9.17.2014

Moody

You ever have one of those week where you're in a bad mood but can't explain why?

There's no full moon.
No PMS.

In fact there isn't a valid reason to be a bad mood.
The mood is just here.

It's as if I woke up on the wrong side of the bed Monday morning and haven't recovered.

And now it's Wednesday.

People are annoying me.

I have come THISCLOSE to correcting grammar mistakes on Facebook this week. As in - I wanted to leave many, many comments like this: "Your is not the same as you're. Please learn the difference."

Or this:


However, I have restrained myself.
A lot.

Maybe it IS all the bad grammar that has put me in this craptastic mood.

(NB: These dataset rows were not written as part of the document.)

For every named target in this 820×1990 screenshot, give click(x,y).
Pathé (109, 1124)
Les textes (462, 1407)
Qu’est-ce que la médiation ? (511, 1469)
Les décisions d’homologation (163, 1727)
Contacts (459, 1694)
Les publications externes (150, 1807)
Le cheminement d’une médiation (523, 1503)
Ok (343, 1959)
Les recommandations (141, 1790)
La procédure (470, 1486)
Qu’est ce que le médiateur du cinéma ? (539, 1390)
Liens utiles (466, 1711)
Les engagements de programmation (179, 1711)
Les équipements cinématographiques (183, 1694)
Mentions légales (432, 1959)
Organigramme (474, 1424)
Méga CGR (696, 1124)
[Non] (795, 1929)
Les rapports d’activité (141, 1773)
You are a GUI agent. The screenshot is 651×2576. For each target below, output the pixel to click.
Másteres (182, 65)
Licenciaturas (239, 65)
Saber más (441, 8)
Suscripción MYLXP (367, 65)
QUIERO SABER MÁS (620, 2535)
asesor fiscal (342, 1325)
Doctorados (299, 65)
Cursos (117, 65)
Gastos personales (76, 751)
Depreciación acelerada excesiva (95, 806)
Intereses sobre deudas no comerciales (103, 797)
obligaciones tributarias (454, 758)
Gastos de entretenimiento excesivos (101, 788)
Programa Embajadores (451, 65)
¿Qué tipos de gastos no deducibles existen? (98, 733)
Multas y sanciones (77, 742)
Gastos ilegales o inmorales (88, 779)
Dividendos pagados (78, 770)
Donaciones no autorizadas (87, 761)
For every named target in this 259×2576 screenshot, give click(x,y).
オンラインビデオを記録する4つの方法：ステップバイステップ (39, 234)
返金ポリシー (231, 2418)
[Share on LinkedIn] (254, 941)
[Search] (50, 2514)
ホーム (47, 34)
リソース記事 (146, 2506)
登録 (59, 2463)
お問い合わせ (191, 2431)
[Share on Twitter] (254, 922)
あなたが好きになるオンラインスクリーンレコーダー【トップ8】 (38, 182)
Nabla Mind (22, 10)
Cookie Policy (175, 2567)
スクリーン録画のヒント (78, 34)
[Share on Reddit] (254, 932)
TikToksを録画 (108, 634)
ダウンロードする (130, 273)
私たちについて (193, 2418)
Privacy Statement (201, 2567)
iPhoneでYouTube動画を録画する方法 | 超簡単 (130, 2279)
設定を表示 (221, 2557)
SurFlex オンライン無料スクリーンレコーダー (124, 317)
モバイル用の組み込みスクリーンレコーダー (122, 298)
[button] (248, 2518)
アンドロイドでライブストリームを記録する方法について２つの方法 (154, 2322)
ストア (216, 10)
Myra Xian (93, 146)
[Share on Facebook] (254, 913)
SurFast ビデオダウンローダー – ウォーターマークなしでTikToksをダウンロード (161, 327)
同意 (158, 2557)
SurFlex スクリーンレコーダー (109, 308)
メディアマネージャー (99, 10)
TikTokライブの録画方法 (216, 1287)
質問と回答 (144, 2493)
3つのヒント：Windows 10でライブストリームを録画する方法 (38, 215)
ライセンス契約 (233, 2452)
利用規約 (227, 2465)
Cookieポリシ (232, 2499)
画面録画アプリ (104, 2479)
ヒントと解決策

I saw a comment on a friend's post today that had so many misspelled words and abbreviations that my brain actually HURT when I read it. It wasn't English, it was even "text speak"....it was just horrible.

And all I can wonder is - WHY IN THE WORLD WOULD YOU WANT TO SOUND LIKE THAT? Even if it IS Facebook?

I'm not trying to be mean but seriously...if my fifth grader knows the difference between their, there, and they're....then it should be safe to assume that adults would know the difference too.

I would like to blame my mood on something - but since the moon and my hormones are out of the question I'm just going to blame it on people.

Not all people. But some people.
Apparently this week I am NOT a people person.
Maybe next week will be better.

Until then I'm going to eat a lot of chocolate.
That might help. 

9.13.2014

Random Weekend Musings

For the first time in forever I have the house all to myself on a weekend.

Sure, I work from home which means I'm here all by myself Monday through Friday from 8 a.m. until 3:30 p.m. But to be home, all alone on a weekend? It's kind of nice.

Of course I am sitting at my computer getting ready to write some stories for work but at least I have a few hours of silence where I can actually get work done.

But as I'm sitting here attempting to work through the writer's block that has me stuck on a headline (I can't start writing the story until I have a headline and I'm stuck), I figured it was as good a time as any to get a few thoughts out here on the ol' blog.

The Fishbowl celebrated its 9th birthday this week. Yep, that's right I've been doing this thing called blogging for nine years. Woot.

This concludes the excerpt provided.